Testing error responses

#[tokio::test]
async fn test_city_not_found() {
    let mock_server = MockServer::start().await;

    Mock::given(method("GET"))
        .and(path("/v1/current"))
        .respond_with(
            ResponseTemplate::new(404)
                .set_body_string("city not found"),
        )
        .mount(&mock_server)
        .await;

    let client = WeatherClient::new(
        reqwest::Client::new(),
        mock_server.uri(),
        "test-key".to_string(),
    );

    let err = client.current("atlantis").await.unwrap_err();
    match err {
        WeatherError::Api { status, .. } => assert_eq!(status, 404),
        _ => panic!("expected Api error, got {err:?}"),
    }
}

Testing timeout behaviour

#[tokio::test]
async fn test_timeout() {
    let mock_server = MockServer::start().await;

    Mock::given(method("GET"))
        .and(path("/v1/current"))
        .respond_with(
            ResponseTemplate::new(200)
                .set_body_json(serde_json::json!({"temperature": 20.0}))
                .set_delay(std::time::Duration::from_secs(10)),
        )
        .mount(&mock_server)
        .await;

    let client = WeatherClient::new(
        reqwest::Client::builder()
            .timeout(std::time::Duration::from_secs(1))
            .build()
            .unwrap(),
        mock_server.uri(),
        "test-key".to_string(),
    );

    let err = client.current("london").await.unwrap_err();
    assert!(matches!(err, WeatherError::Request(_)));
}

wiremock’s .set_delay() on the response template simulates a slow upstream service. The test verifies that the client’s timeout configuration works as expected.

Gotchas

Reuse the Client. Each reqwest::Client holds a connection pool. Creating a new client per request means no connection reuse, no TLS session caching, and a DNS lookup on every call. Build one client at startup and share it.

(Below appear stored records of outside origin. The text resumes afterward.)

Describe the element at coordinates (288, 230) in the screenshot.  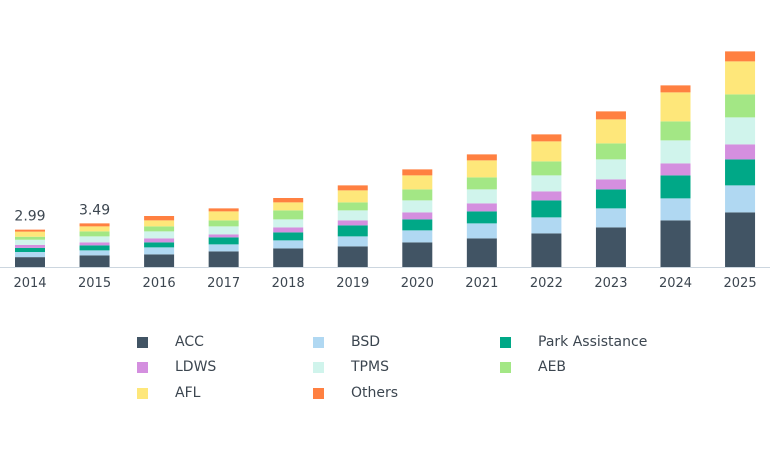
I see `bar-segment-ldws-2018` at that location.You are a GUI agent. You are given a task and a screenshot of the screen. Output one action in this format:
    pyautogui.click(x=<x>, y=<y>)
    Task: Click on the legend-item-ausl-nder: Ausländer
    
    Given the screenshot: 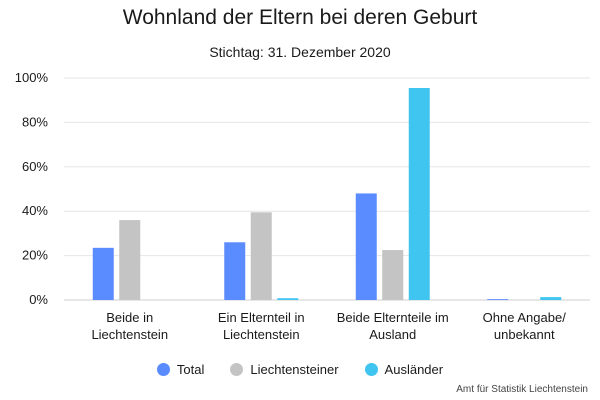 What is the action you would take?
    pyautogui.click(x=404, y=370)
    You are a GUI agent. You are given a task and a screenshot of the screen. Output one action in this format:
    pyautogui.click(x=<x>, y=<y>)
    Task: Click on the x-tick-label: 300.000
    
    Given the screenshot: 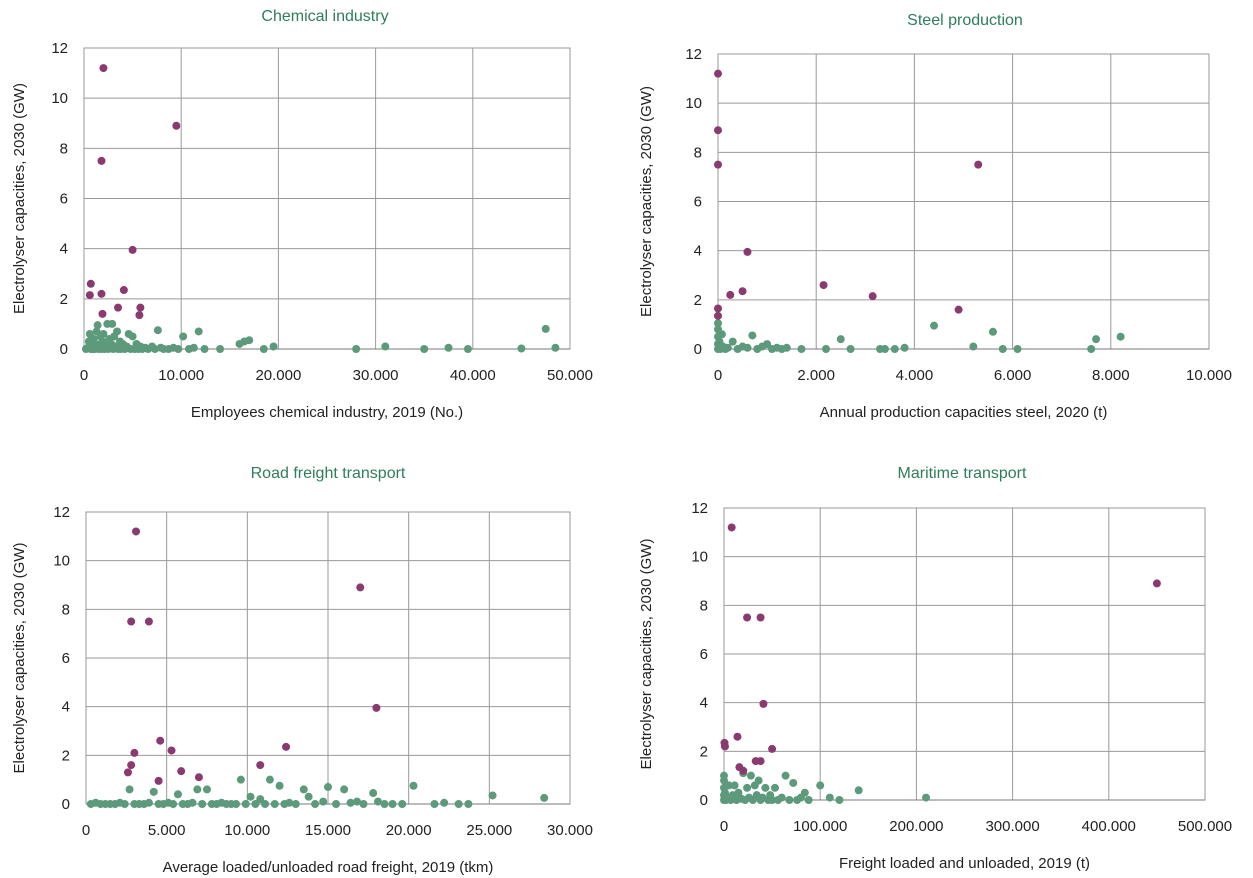 What is the action you would take?
    pyautogui.click(x=1012, y=826)
    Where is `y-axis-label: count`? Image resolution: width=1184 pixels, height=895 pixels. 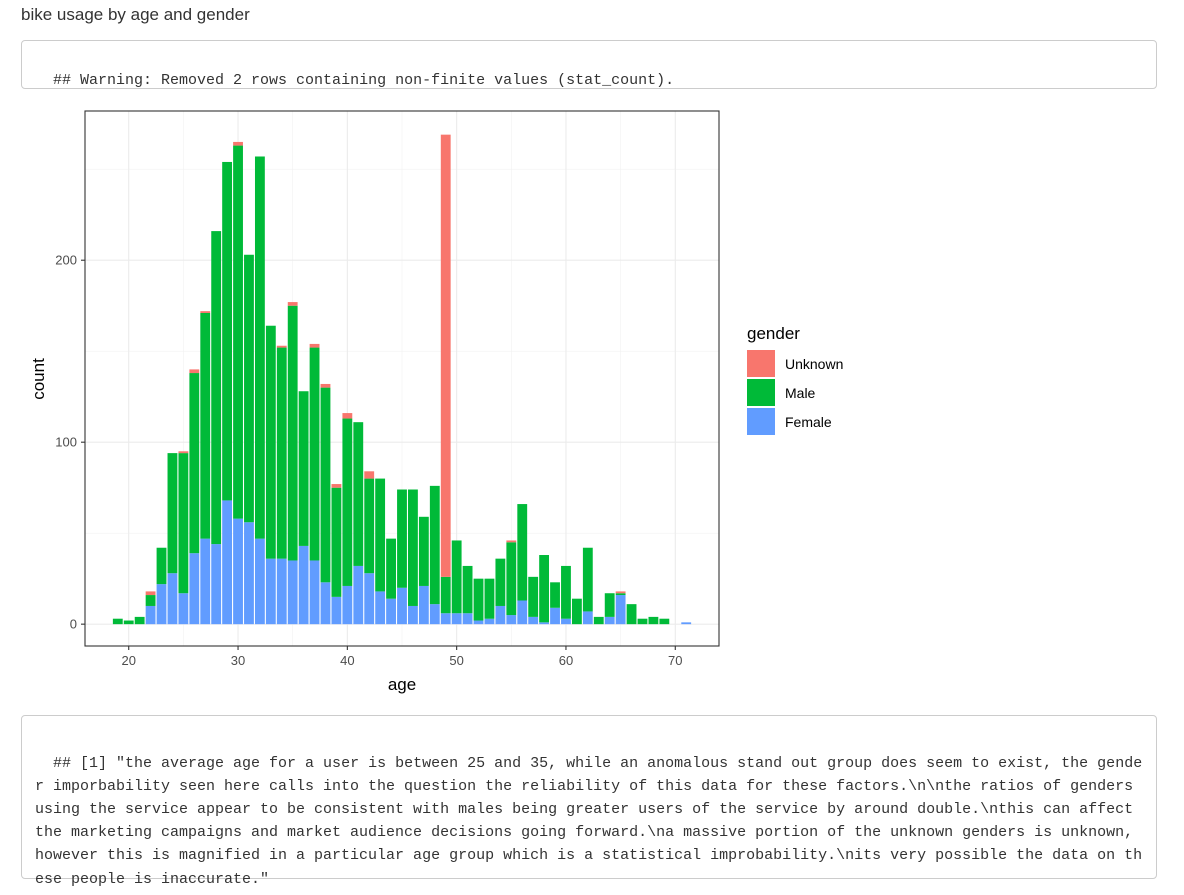 y-axis-label: count is located at coordinates (38, 379).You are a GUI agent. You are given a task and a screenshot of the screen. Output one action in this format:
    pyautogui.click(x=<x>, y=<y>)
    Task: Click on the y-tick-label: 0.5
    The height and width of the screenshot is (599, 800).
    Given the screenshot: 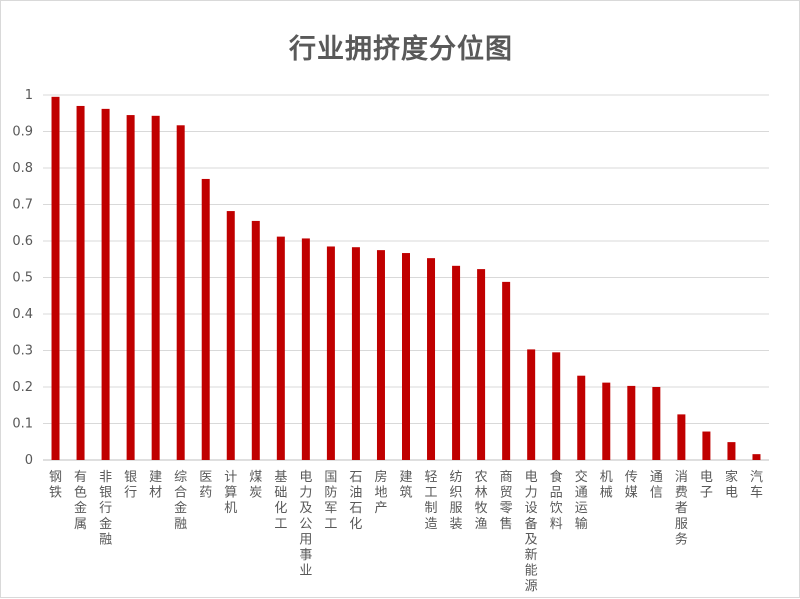 What is the action you would take?
    pyautogui.click(x=22, y=278)
     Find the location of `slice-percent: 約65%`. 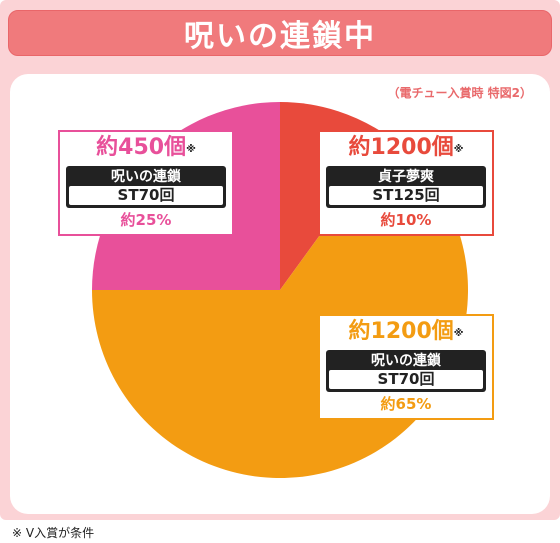

slice-percent: 約65% is located at coordinates (406, 404).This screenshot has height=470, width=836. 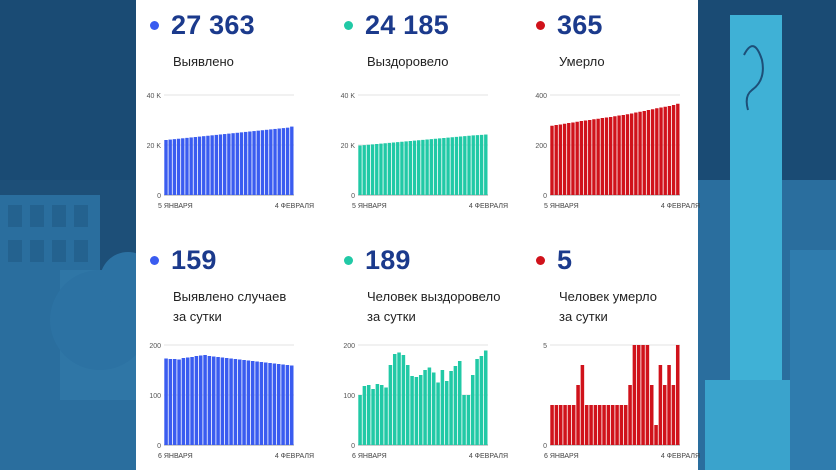 I want to click on x-tick-label: 5 ЯНВАРЯ, so click(x=562, y=206).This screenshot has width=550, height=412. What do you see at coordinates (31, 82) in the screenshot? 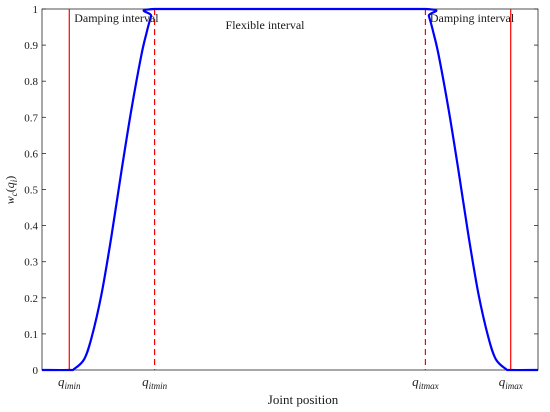
I see `y-tick-label: 0.8` at bounding box center [31, 82].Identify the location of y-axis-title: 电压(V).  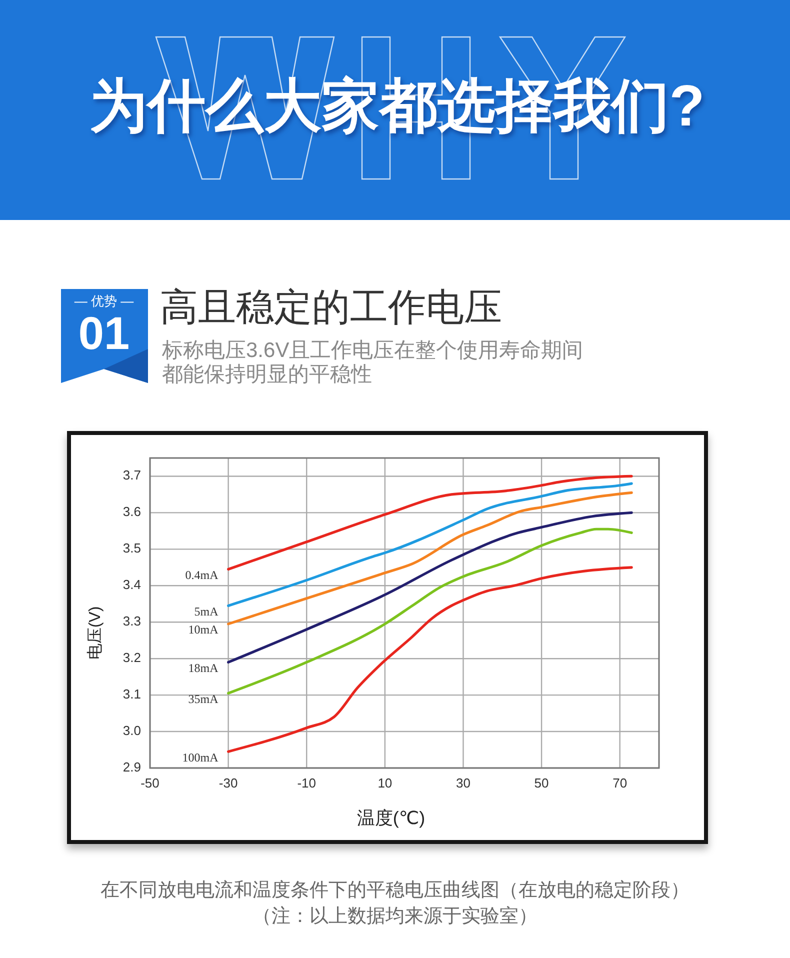
(95, 633).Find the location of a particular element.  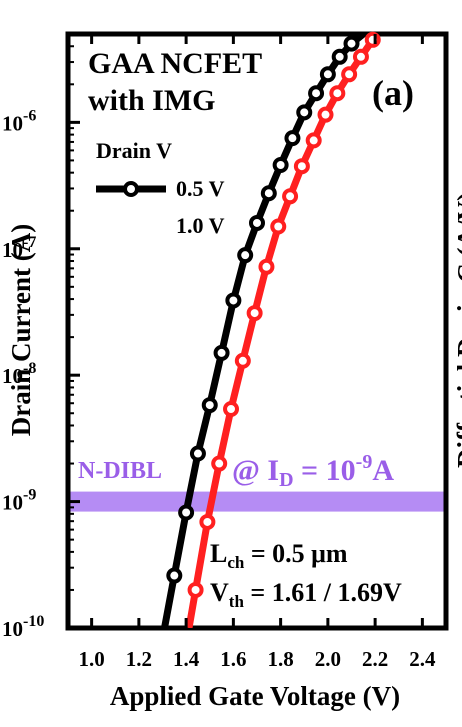

legend-title: Drain V is located at coordinates (134, 150). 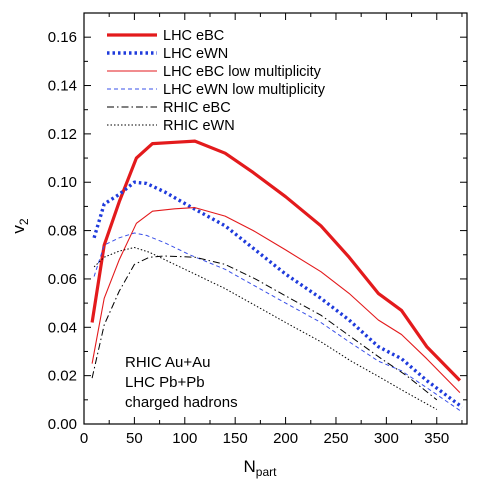 What do you see at coordinates (197, 108) in the screenshot?
I see `legend-label-rhic-ebc: RHIC eBC` at bounding box center [197, 108].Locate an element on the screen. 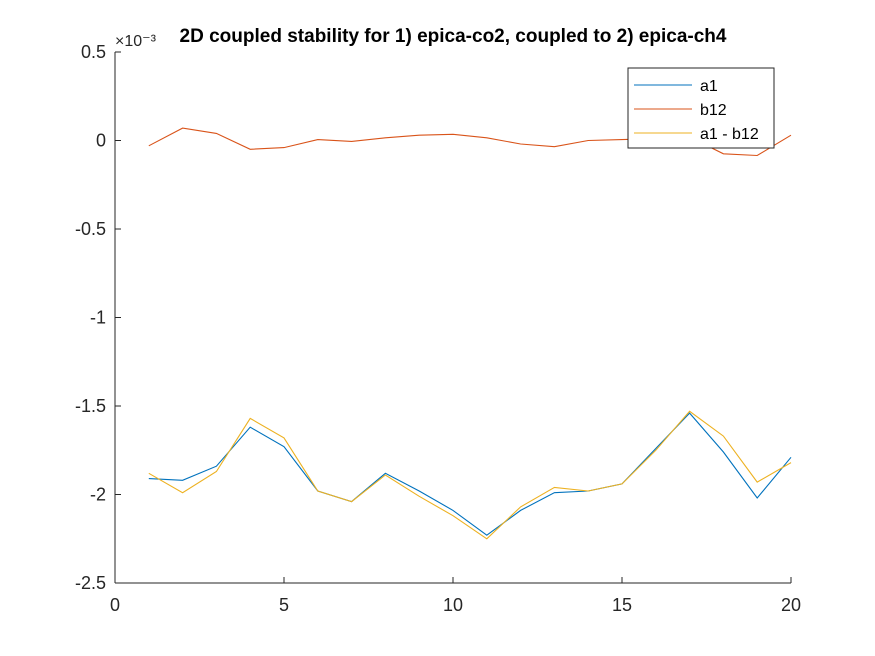 The height and width of the screenshot is (656, 875). y-tick-label: -1 is located at coordinates (98, 318).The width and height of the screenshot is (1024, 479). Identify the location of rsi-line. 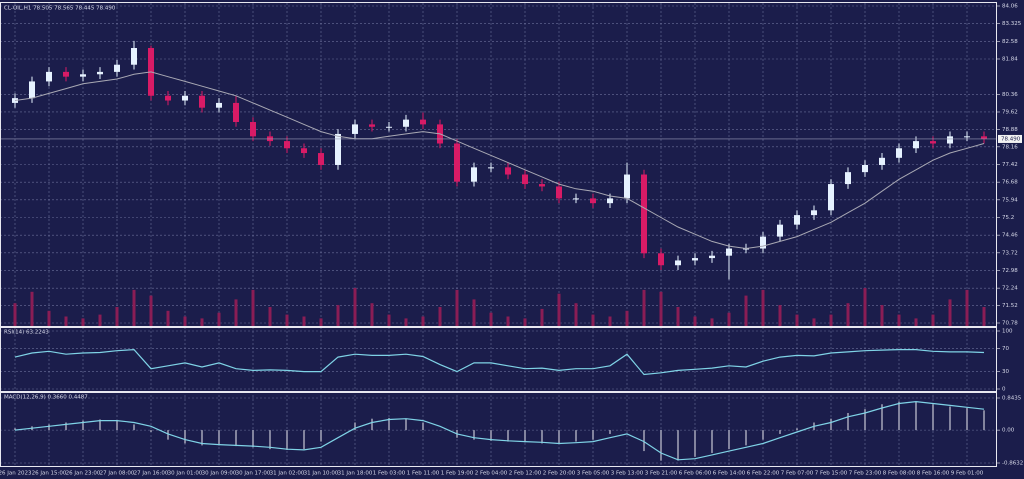
(500, 362).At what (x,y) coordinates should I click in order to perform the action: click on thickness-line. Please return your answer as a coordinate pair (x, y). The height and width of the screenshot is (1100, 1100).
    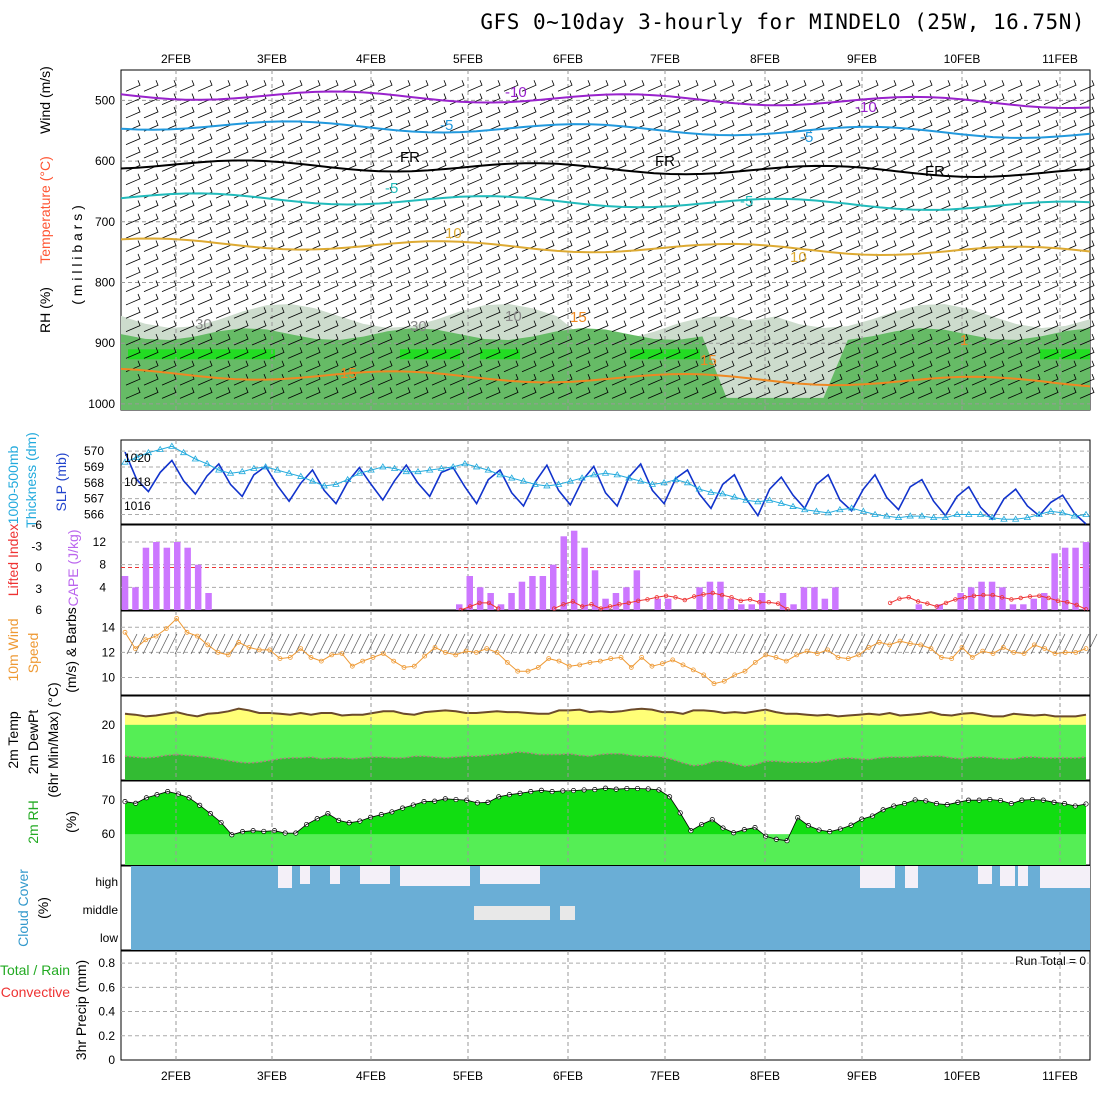
    Looking at the image, I should click on (606, 482).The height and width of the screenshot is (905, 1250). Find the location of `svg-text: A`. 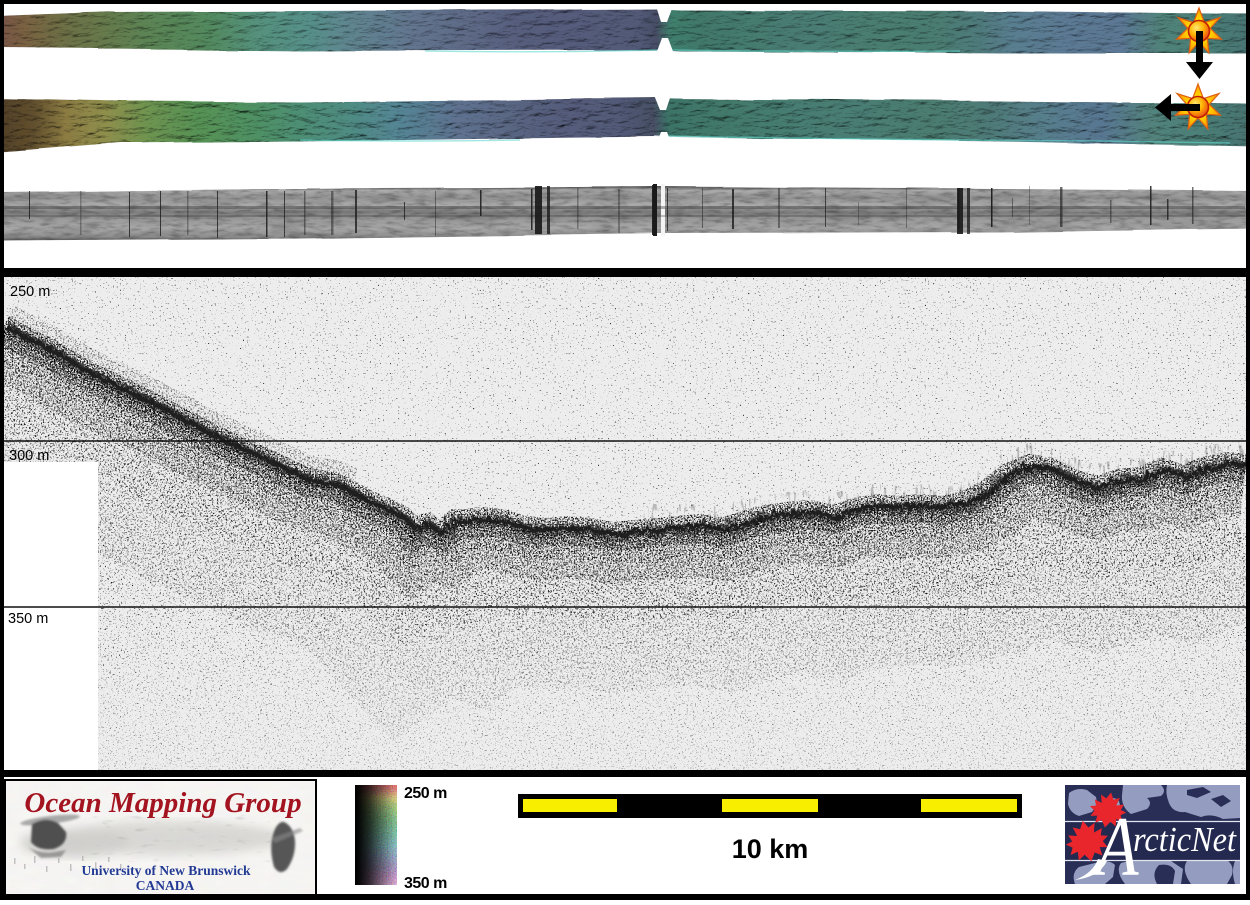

Always set timeouts. reqwest has no default timeout. Without one, a request to an unresponsive host blocks the Tokio task indefinitely. Set both timeout (total) and connect_timeout (connection establishment) on the client builder.

Call .error_for_status() or check status manually. A 404 or 500 response from an external API is not a reqwest error by default. The request succeeded at the HTTP level. If you skip the status check, you’ll get a confusing deserialisation error when serde tries to parse an error body as your response type.

Watch for #[serde(deny_unknown_fields)]. It’s tempting to add this to be strict about API responses, but external APIs add new fields all the time. Unknown fields should be silently ignored (serde’s default) to avoid breaking your application when a third-party adds a field to their response.

Token and credential storage. API keys, client secrets, and OAuth2 credentials belong in environment variables or a secrets manager, not in code. The Configuration and Secrets section covers this in detail.

Log external failures, but not credentials. When logging failed external requests for debugging, ensure you are not writing API keys, bearer tokens, or request bodies containing sensitive data to your logs. Log the URL, status code, and error message. Skip headers and bodies unless you have confirmed they contain no secrets.